Despite stable and relatively low numbers, the R Number news is not good. After a brief decline, Covid-19 R Estimation puts San Francisco’s R Number back up to 1.12, the highest in the state, which it still estimates at .95. We are also seeing rising estimates in the ensemble which raised its average San Francisco R Number at .9 and California R Number at .95.
Between March 20 and April 18, DPH recorded 72 new cases in the Mission for a rate of 12 new cases per 10,000 residents. The hardest hit area since the beginning of the pandemic is the one bounded by 17th, 23rd, Hampshire and the Freeway with a cumulative rate of 815.8 cases per 10,000 residents.
For the week ending April 14, the seven-day rolling average of daily new cases in the City was 34 or 3.9 new cases per day per 100,000 residents.
Asians have received 39.7 percent of the vaccines administered by the City, Latinx 26 percent, Whites 21.9 percent, Blacks 7.5 percent, Multi-racials 1.4 percent, Pacific Islanders .4 percent and Native Americans .2 percent.
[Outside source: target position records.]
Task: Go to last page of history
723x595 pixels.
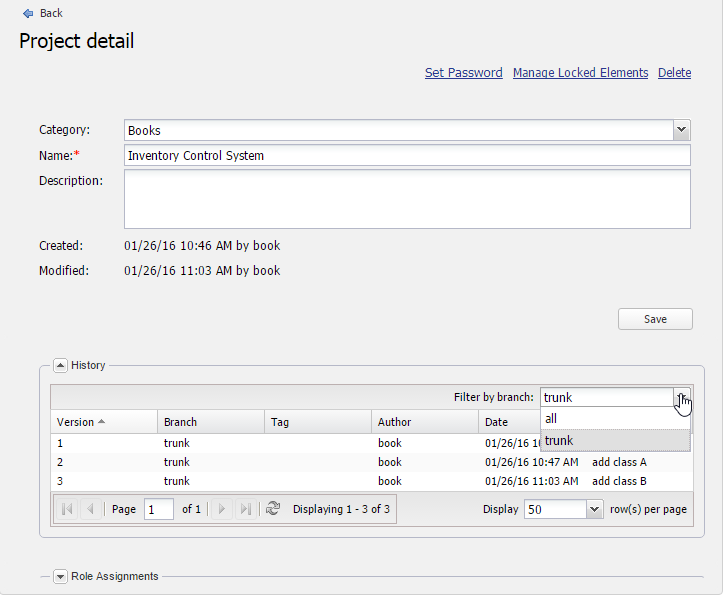Action: [246, 509]
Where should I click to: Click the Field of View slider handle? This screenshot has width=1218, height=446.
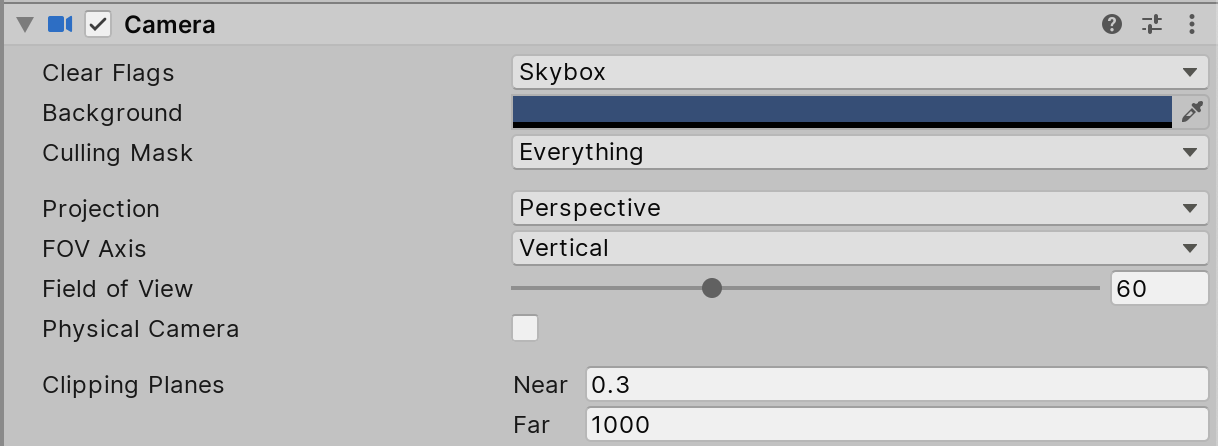coord(712,288)
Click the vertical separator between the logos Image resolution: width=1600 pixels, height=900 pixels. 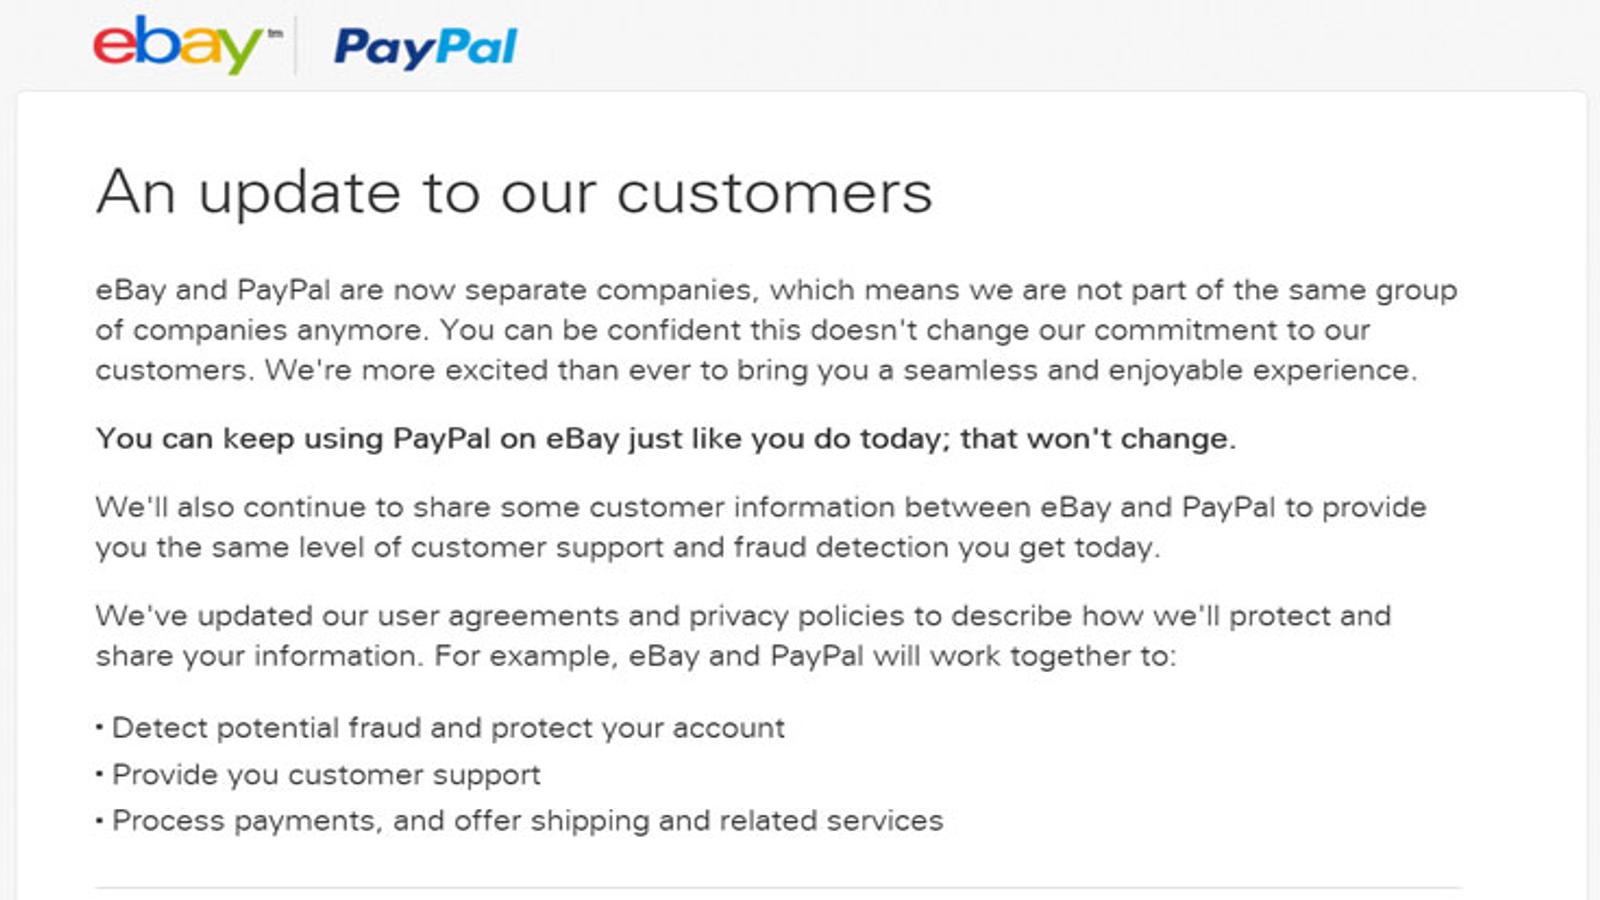tap(296, 45)
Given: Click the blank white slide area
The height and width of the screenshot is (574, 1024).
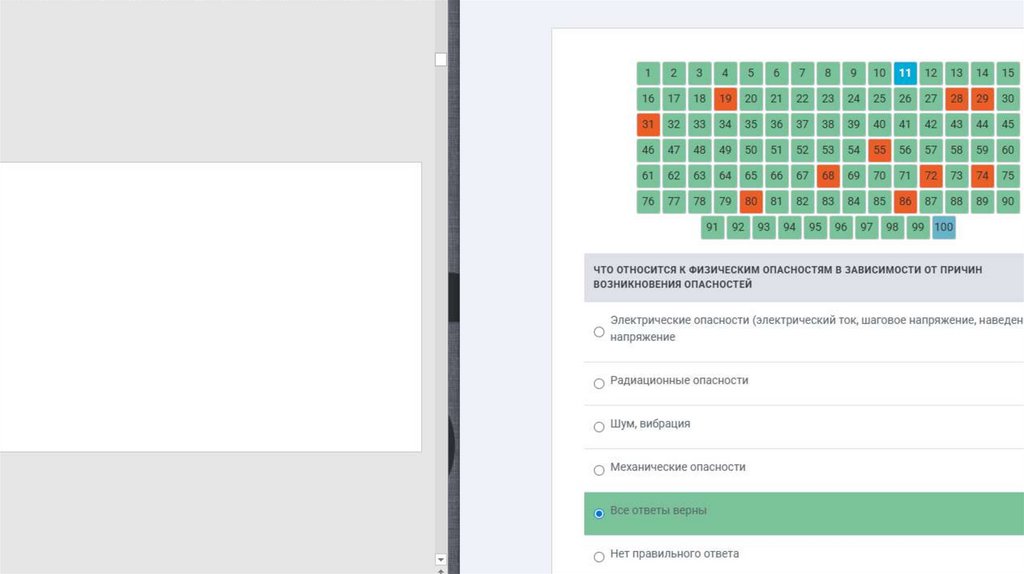Looking at the screenshot, I should click(210, 306).
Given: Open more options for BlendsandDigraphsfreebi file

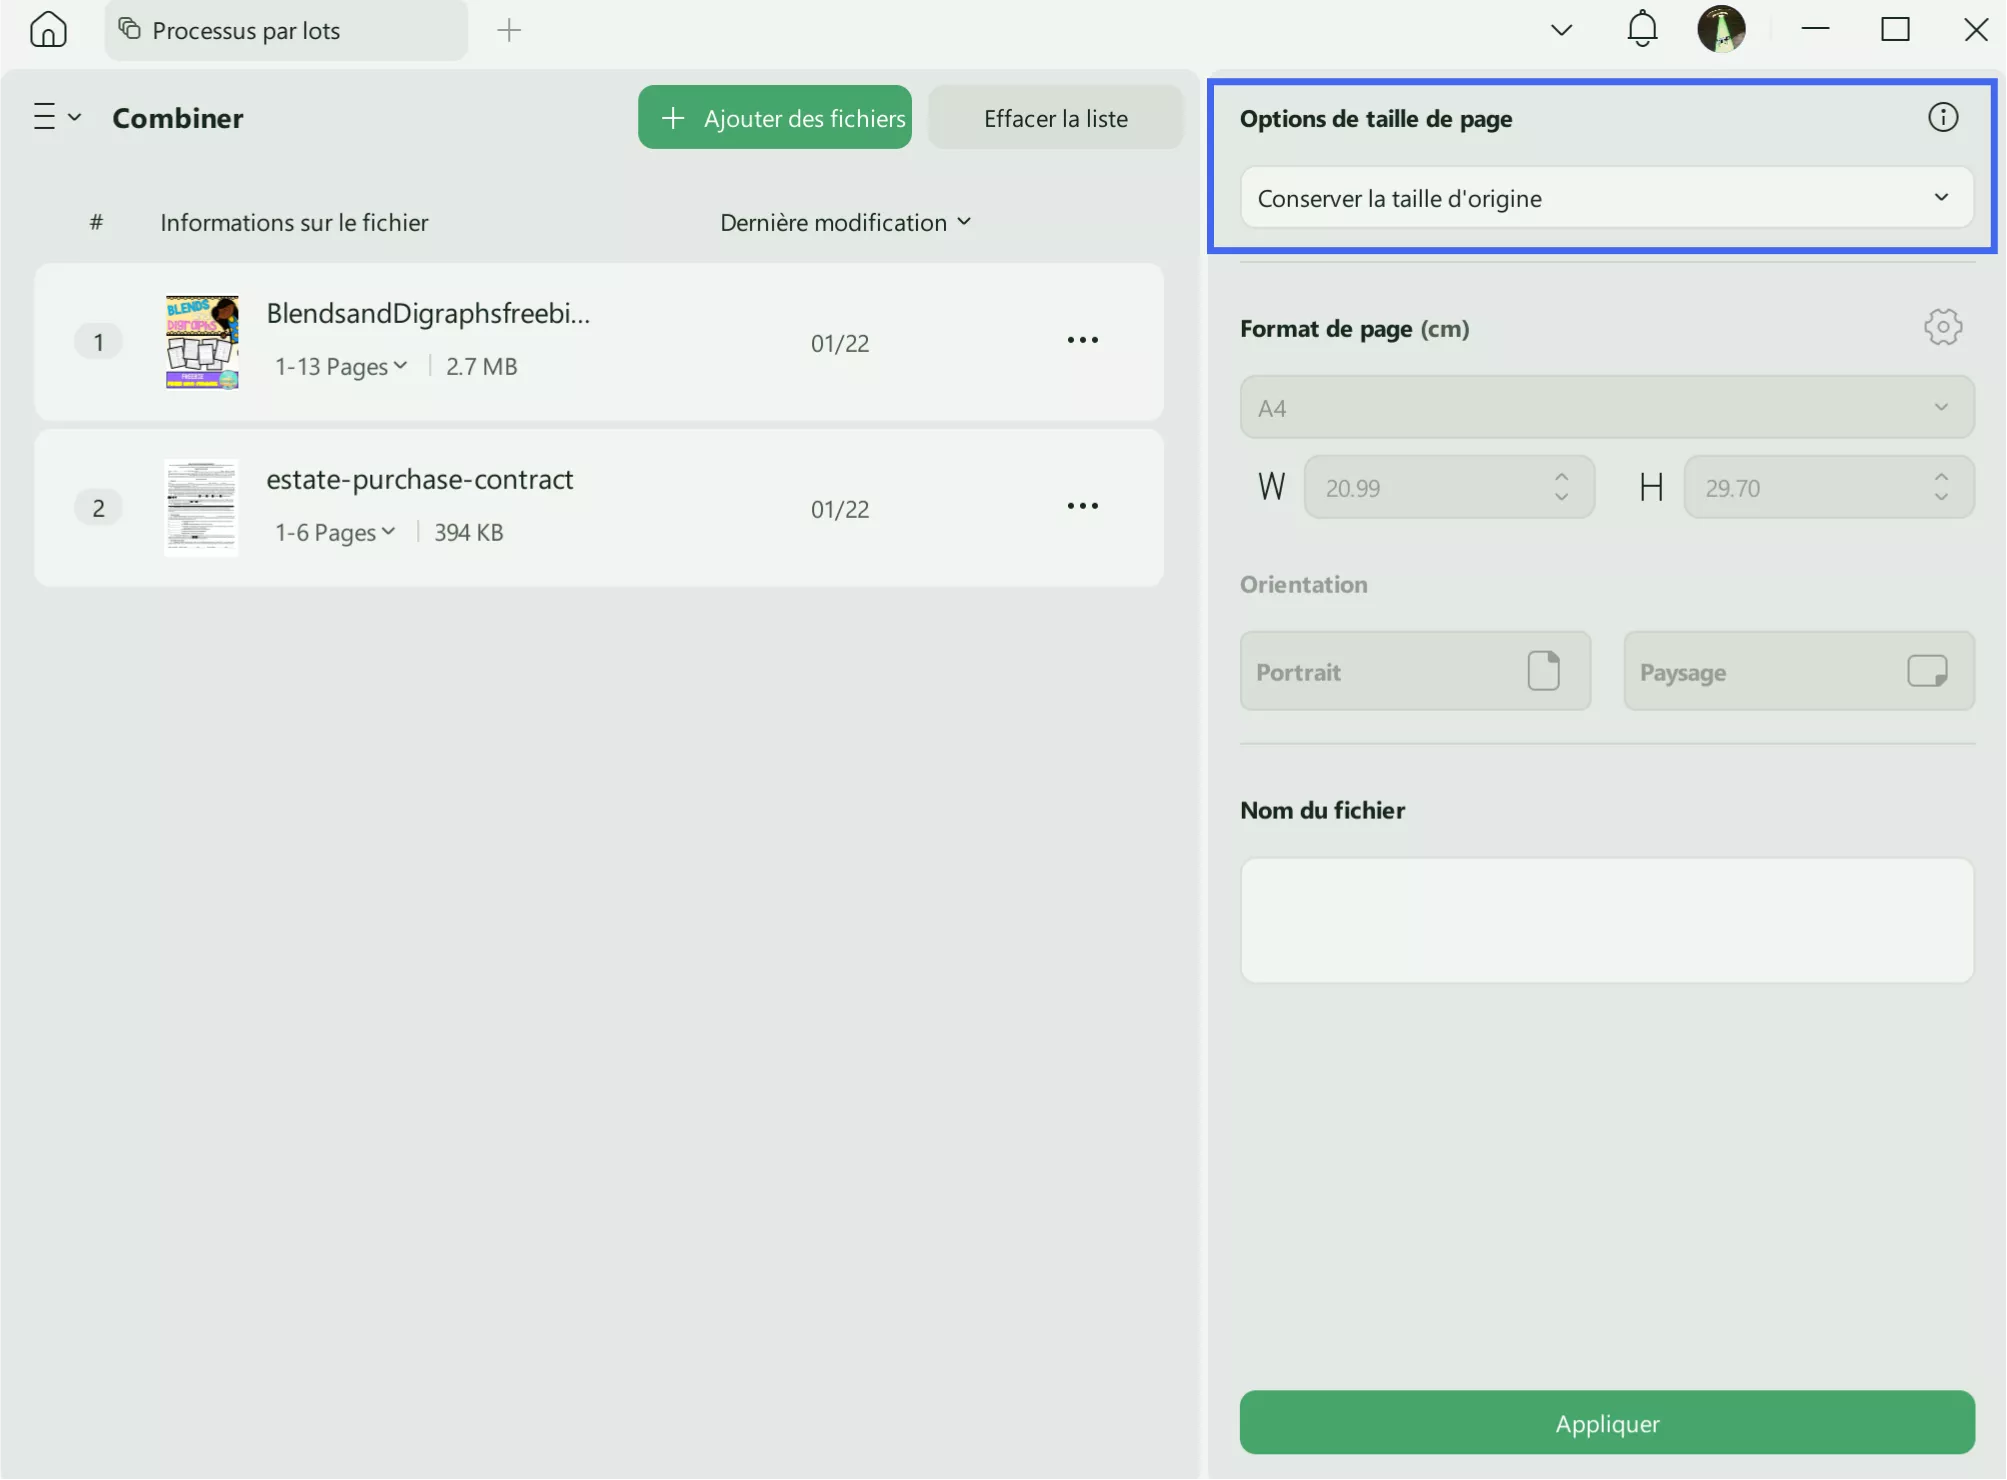Looking at the screenshot, I should [1081, 340].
In comparison, Whites have received 35.6 percent of vaccines administered by all providers, Asians 35 percent, Latinx 12.4 percent, Blacks 3.6 percent, Multi-rcials 1.3 percent, Pacific Islanders .4 percent and Native Americans .2 percent.
Although hospitalizations have been dropping again over the past four days, for the week ending April 19, the rate of weekly change in Covid positive patients rose 25 percent. During that week, the seven-day average availability of ICU beds was 35 percent and Acute Care availability was 24 percent. On April 18, DPH reports Covid patients comprised 3.5 percent of ICU occupancy and 1.1 percent of Acute Care occupancy. No, DPH still does not provide any demographic or cumulative information regarding hospitalizations.
The latest data from the Federal Health and Human Services department shows last week of 29 Covid patients reported in SF hospitals, 22 were either at SFGH, UCSF or Kaiser.
Despite higher case and death rates, men are 10 percent less likely to get vaccinated. In San Francisco so far this month, men have tested positively 328 times, while women have 256 positive tests. Since the beginning of the pandemic 318 men and 206 women have died. The rest are “other” (but not trans male or female) or unknown.
DPH is now reporting 2 Covid-related deaths so far this month.